The North News
Ludhiana, June 23
The Aam Aadmi Party’s (AAP) victory in the Ludhiana West by-election may look routine on paper. Its candidate, Sanjeev Arora, beat Congress’s Bharat Bhushan Ashu by a margin of 10,637 votes. But this result speaks volumes beyond the arithmetic.
In what was framed as a mid-term litmus test ahead of the 2027 Punjab elections, AAP didn’t just hold on to a seat—it reinforced a narrative: that no opposition force, not even the once-dominant Congress or the BJP with its powerful central machinery, is yet capable of dislodging a party that understands how to convert welfare delivery into political longevity.
At first glance, Ludhiana West looked ripe for the picking. Voter turnout dropped to just 51.33%, far below the 64% seen in 2022. Opposition parties hoped this apathy would work in their favour. Instead, the very voters presumed to be disengaged quietly returned a decisive verdict in AAP’s favour. It was less a wave and more a confirmation: the party’s model is still working.
AAP didn’t sleepwalk into this election. It named Arora as its candidate early, allowing him to embed himself in the community well before the campaign cycle officially began. His familiarity on the ground was no accident—he spent months addressing local concerns, from welfare to sanitation, making himself a de facto MLA before any vote was cast.
The campaign, meanwhile, was anything but passive. Chief Minister Bhagwant Mann and AAP national convener Arvind Kejriwal made multiple appearances, promising not only development but a cabinet position for Arora. Whether or not that promise is fulfilled is a separate question—but symbolically, it worked. Voters felt heard.

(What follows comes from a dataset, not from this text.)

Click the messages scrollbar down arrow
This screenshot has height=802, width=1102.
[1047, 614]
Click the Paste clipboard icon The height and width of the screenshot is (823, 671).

Add to this the quiet strength of AAP’s welfare pipeline—free electricity, subsidised food, and doorstep services—and it becomes clearer why the party remains anchored in Punjab’s urban working-class neighbourhoods. These are not one-time offerings; they are recurring reminders of government presence in everyday life.
In contrast, the Congress campaign barely registered. Party president Amarinder Singh Raja Warring made a token appearance at the time of nomination, but thereafter, the campaign faltered—marred by disunity, silence from senior leaders, and a lack of ground-level mobilisation.
Bharat Bhushan Ashu, once a heavyweight minister, was left with the burden of battling both the ruling party and his own party’s inertia. The internal fractures—often whispered but rarely addressed—became glaringly obvious. In a contest that demanded energy, Congress delivered lethargy.
The Bharatiya Janata Party had a different problem. It delayed naming its candidate, Jiwan Gupta, until the last minute. That robbed him of valuable campaign time, and the decision to sideline Vikram Sidhu, who came second in 2022, created a vacuum of local trust.
The BJP’s messaging leaned heavily on national themes and Prime Minister Narendra Modi’s leadership. But Ludhiana voters weren’t asking about the Ram temple or geopolitics—they were worried about traffic, water, employment and local governance. The disconnect was fatal.
AAP’s victory in Ludhiana West isn’t just about margins. It is about method. The party continues to treat every electoral contest as a proving ground—not of ideology, but of execution. It marries populism with efficiency and doesn’t shy away from micromanaging the optics.
That model has its risks—especially if populist policies strain state finances. But for now, it’s working. And unless opposition parties reinvent their field operations, re-engage with their base, and shed their complacency, AAP’s hold over Punjab’s urban constituencies may continue unchallenged.